La tradition est si fortement enracinée que le Ballet royal a pu se maintenir sous une forme assez pure jusqu'à nos jours. Actuellement, dirigé personnellement par S. M. la Reine, il conserve une importance qui lui a valu une renommée internationale. En effet, le allet s'est écarté des influences extérieures par le fait qu'il garde, au palais royal, le rôle rituel d'offrandes aux mânes des souverains défunts. Les danses sont précédées de rites propitiatoires qui, de ce fait, figent pour toujours le drame représentéet la chorégraphie qui l'accompagne. Si les danses ont perdu en partie leur caractère sacré, elles n'en gardent pas moins une importante fonction rituelle.

Le Ballet royal du Cambodge, qui puise à l’origine des grandes traditions de l’Inde brahmanique et de l’Asie du Sud-Est, fait du corps dansant une offrande à la divinité dont il reflète la perfection. Fidèle à la conception hindouiste selon laquelle la grâce et la préciosité de l’expression féminine sont le miroir de la beauté céleste, la tradition cambodgienne est imprégnée de l’aura des mythiques danseuses apsaras, véritables messagères des rois auprès des dieux qui habitaient l’imaginaire des temples dès le VIe siècle. Ainsi, les bas-reliefs d’Angkor Vat se couvrirent de leurs poses raffinées, évocatrices d’une harmonie céleste évoluant au fil du temps.

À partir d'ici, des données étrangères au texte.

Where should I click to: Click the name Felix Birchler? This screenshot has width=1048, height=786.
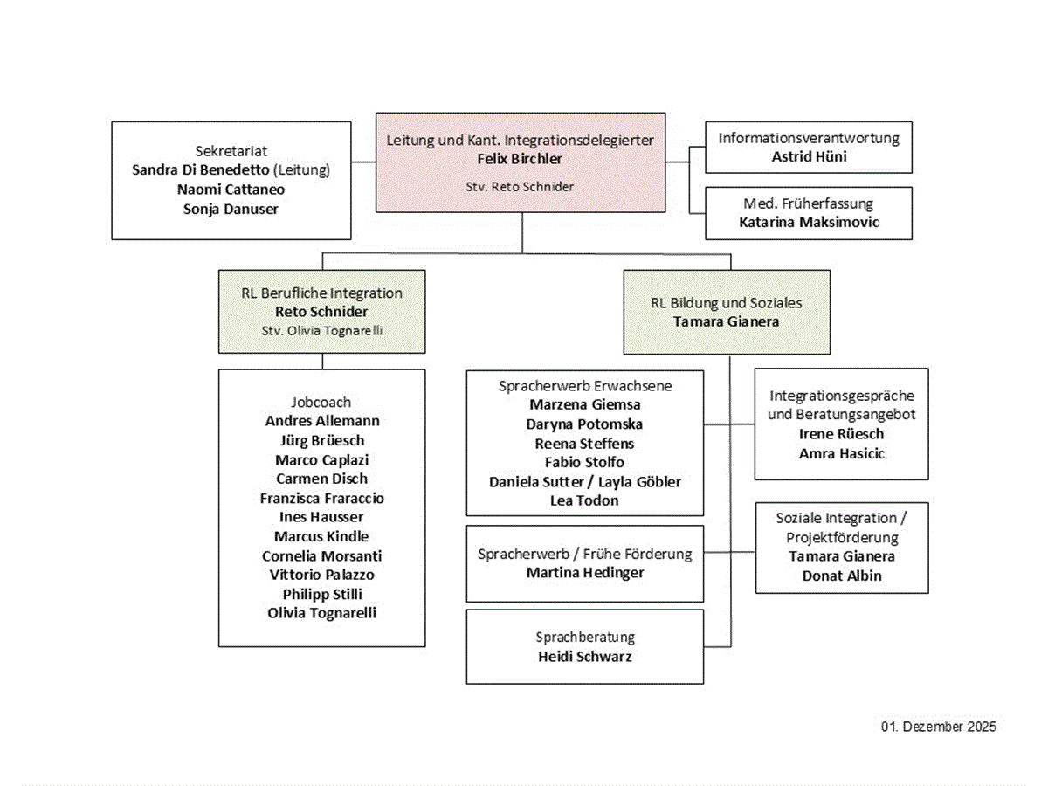click(520, 159)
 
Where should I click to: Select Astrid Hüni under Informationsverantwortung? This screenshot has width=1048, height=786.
click(809, 156)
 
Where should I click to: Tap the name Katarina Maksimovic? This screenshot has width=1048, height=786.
click(809, 222)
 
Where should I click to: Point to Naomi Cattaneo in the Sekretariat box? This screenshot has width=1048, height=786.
click(231, 189)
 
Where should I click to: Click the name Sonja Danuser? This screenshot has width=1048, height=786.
click(231, 208)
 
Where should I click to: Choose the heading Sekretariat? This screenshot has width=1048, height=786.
click(231, 150)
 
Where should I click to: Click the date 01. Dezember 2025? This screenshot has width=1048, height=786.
click(938, 727)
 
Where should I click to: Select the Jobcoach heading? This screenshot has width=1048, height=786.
click(321, 402)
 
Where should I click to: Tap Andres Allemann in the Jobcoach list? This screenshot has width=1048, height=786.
click(321, 421)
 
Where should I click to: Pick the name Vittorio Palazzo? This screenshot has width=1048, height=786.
click(321, 575)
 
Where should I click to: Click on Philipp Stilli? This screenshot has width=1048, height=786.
click(321, 594)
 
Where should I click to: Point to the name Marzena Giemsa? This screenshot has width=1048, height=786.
click(584, 404)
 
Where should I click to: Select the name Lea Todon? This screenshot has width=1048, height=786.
click(584, 500)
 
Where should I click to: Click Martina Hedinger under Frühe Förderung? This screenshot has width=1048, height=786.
click(584, 573)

C’est à l’avènement du règne de Sa Majesté Norodom Sihanouk en 1941 que cet art millénaire entamera sa renaissance ; il fut notamment soutenu par la mère du roi, la princesse Kossamak, devenue souveraine en 1955. Malgré cette institutionnalisation, le Ballet royal n’a pas perdu pour autant son caractère sacré et rituel. Aujourd’hui ce renouveau est aussi celui d’un royaume, après les événements tragiques qui firent se côtoyer durant plusieurs décennies le sang, le feu, la famine et l’épuisement idéologique.

Renvoyé du royaume par son père, Preah Thong traverse l’océan puis échoue sur une île où pousse un arbre thlok et sous lequel il décide de se reposer. Neang Neak, la fille du roi des Nagas, vient fréquemment se promener sur cette langue de terre. Lorsqu’il la voit, Preah Thong tombe éperdument amoureux d’elle, la séduit et la demande en mariage. Sept jours plus tard, l’union est célébrée en présence des parents de la jeune fille. En cadeau, le roi des Nagas aspire l’eau de l’océan et offre aux époux l’île-royaume qui en émerge : Kok Thlok, le pays khmer.

Aujourd’hui encore, cette légende se retrouve dans la cérémonie du mariage. Traditionnellement, celle-ci se conclut par le jeté des fleurs d'aréquier sur les mariés, alors que le jeune homme, tenant le bout de voile de son épouse, la suit jusqu'à la chambre nuptiale. Cette dernière étape de la cérémonie symbolise Preah Thong s’accrochant à la queue de Neang Neak, la femme serpent…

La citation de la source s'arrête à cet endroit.